Special thanks to all our friends in Ahmedabad for their help and continued support: Dr. Prabhakar, Dr. Pankaj Patel, Pradeep Patel, Dhiren Joshi, Maya Joseph Chauhan, Yagnaben Shukla, and Dr. Modi.
In Delhi, we have partnered with the Amar Jyoti Charitable Trust, an organization that has offered education, training and medical care for the disabled since 1981. It favors the integration and inclusion of the handicapped, and among its projects is a school where children with and without disability study together.
ALTSO's program with Amar Jyoti will provide high-tech, lightweight and durable prosthetic and orthotic equipment which is made in Amar Jyoti's in-house lab which ALTSO equipped.
Training of prosthetists and technicians will be conducted to increase availability of prosthetic and orthotic work throughout Delhi and Gwalior. Medical outreach programs in rural areas will be provided to identify children needing treatment who would normally go unnoticed.
The Amar Jyoti Charitable Trust not only provides orthopedic care and rehabilitation sponsored by ALTSO, but also equips them with education and vocational training to help them live an economically independent life.
Decades of militant violence in Kashmir has created a great need for medical care and rehabilitation for the country's children.
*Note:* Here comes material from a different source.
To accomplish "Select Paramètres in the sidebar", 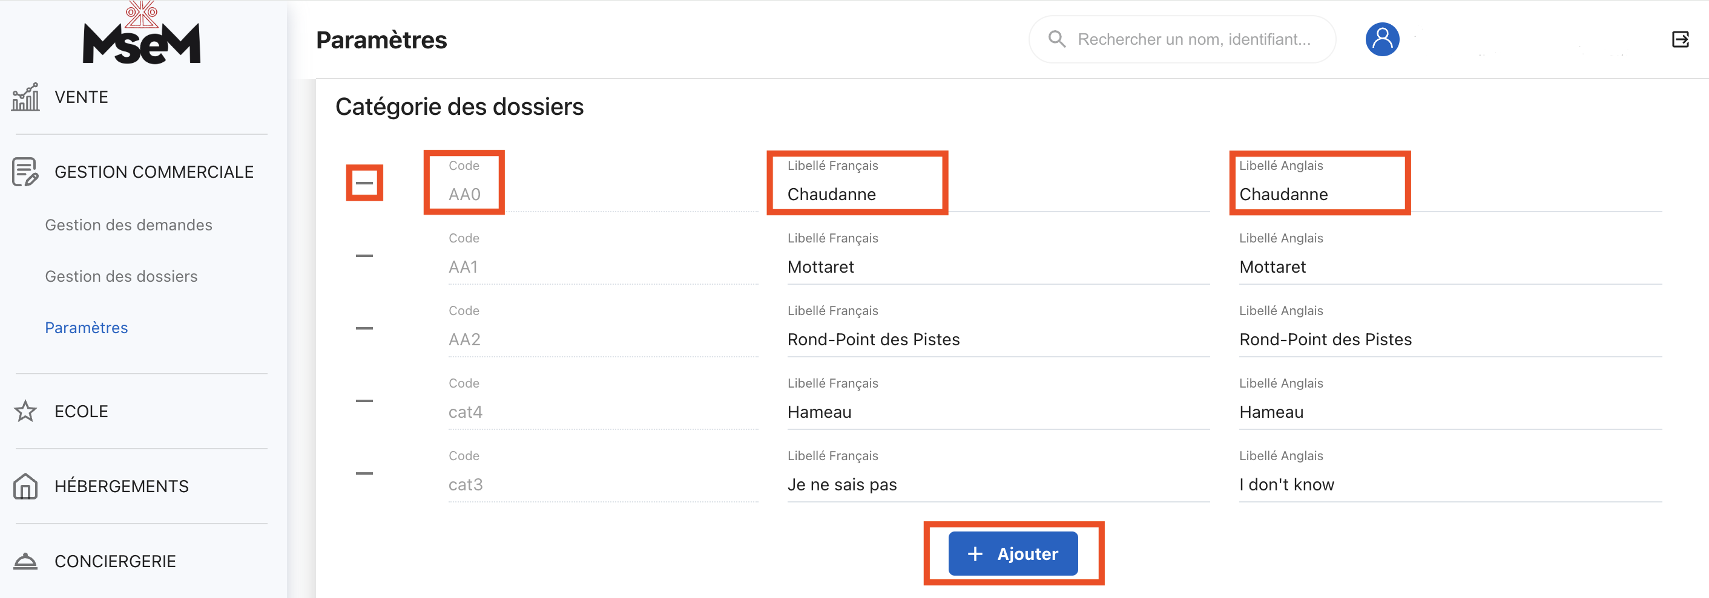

ALTSO's partnership with She Hope Society will provide corrective surgery, prosthetic and other mobility devices as well as physiotherapy and transportation to children from some of Ganderbal District's most impoverished villages.
To expand its outreach program, ALTSO is also funding the construction of a treatment center in Kupwara through a generous grant by the Dorothea Haus Ross Foundation. The center will be the only of its kind in a district where an estimated 35,000 people with disabilities reside. Once built, the She Hope Society - Kupwara Treatment Center will have the capacity to help 800 children with disabilities per year.